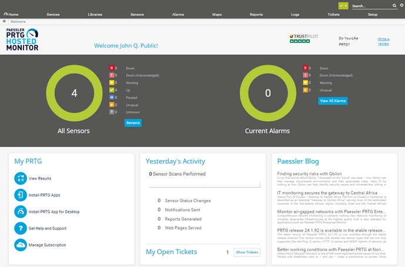Click the Show Tickets button
Screen dimensions: 405x267
click(x=247, y=252)
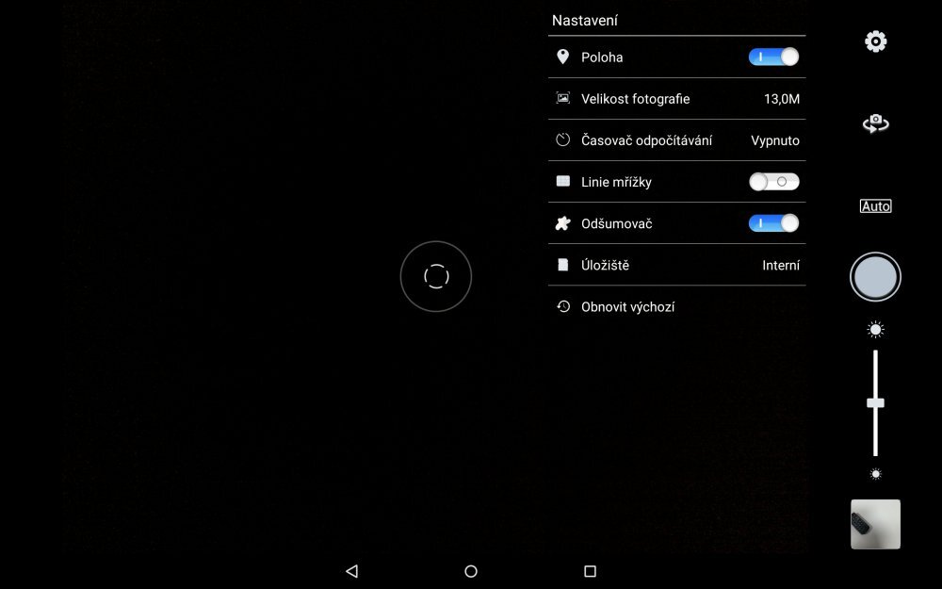The image size is (942, 589).
Task: Click the upper brightness sun icon above the slider
Action: pyautogui.click(x=875, y=329)
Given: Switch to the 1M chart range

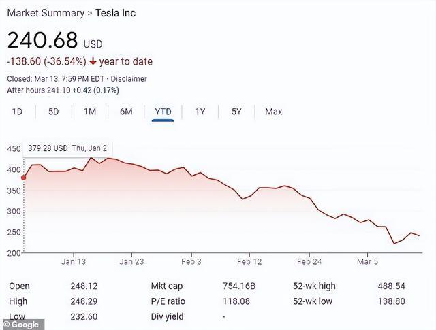Looking at the screenshot, I should tap(90, 112).
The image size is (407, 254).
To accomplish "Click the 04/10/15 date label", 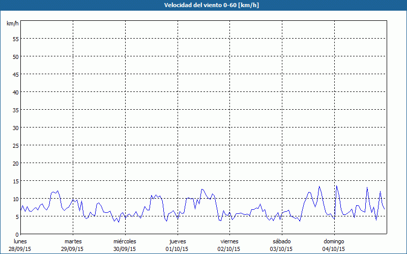I will (x=334, y=249).
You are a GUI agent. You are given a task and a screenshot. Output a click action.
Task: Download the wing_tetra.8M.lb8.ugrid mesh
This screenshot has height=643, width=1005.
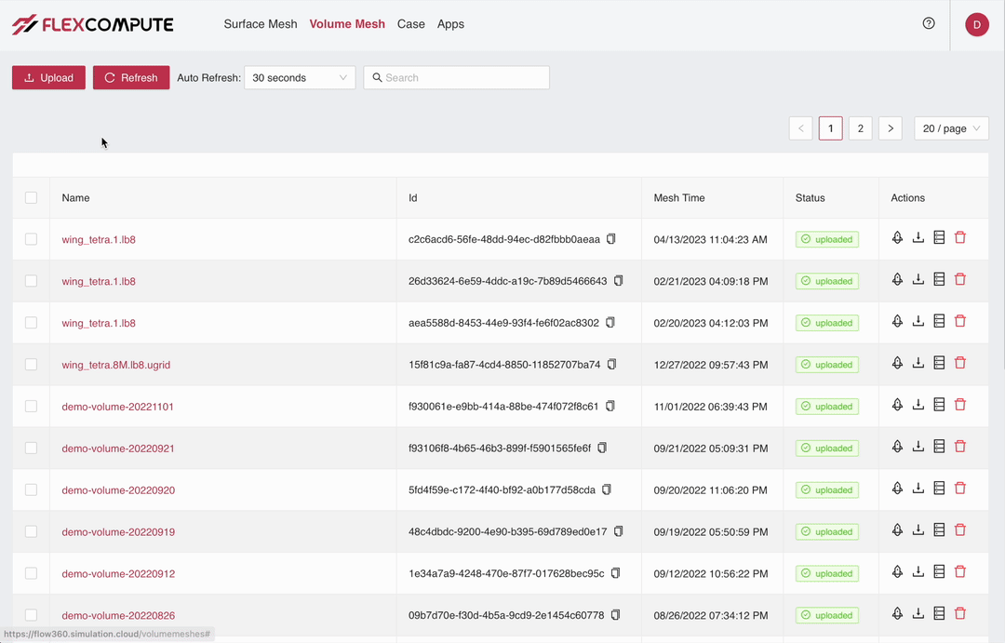point(918,363)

※

**Exercise description**
Pictures are not part of the answer, which must be the exact lines from the one holding "You are a GUI" through the end of the material, both ends included.

**Response**
You are a GUI agent. You are given a task and a screenshot. Output a click action.
Task: Download the wing_tetra.8M.lb8.ugrid mesh
This screenshot has height=643, width=1005.
point(918,363)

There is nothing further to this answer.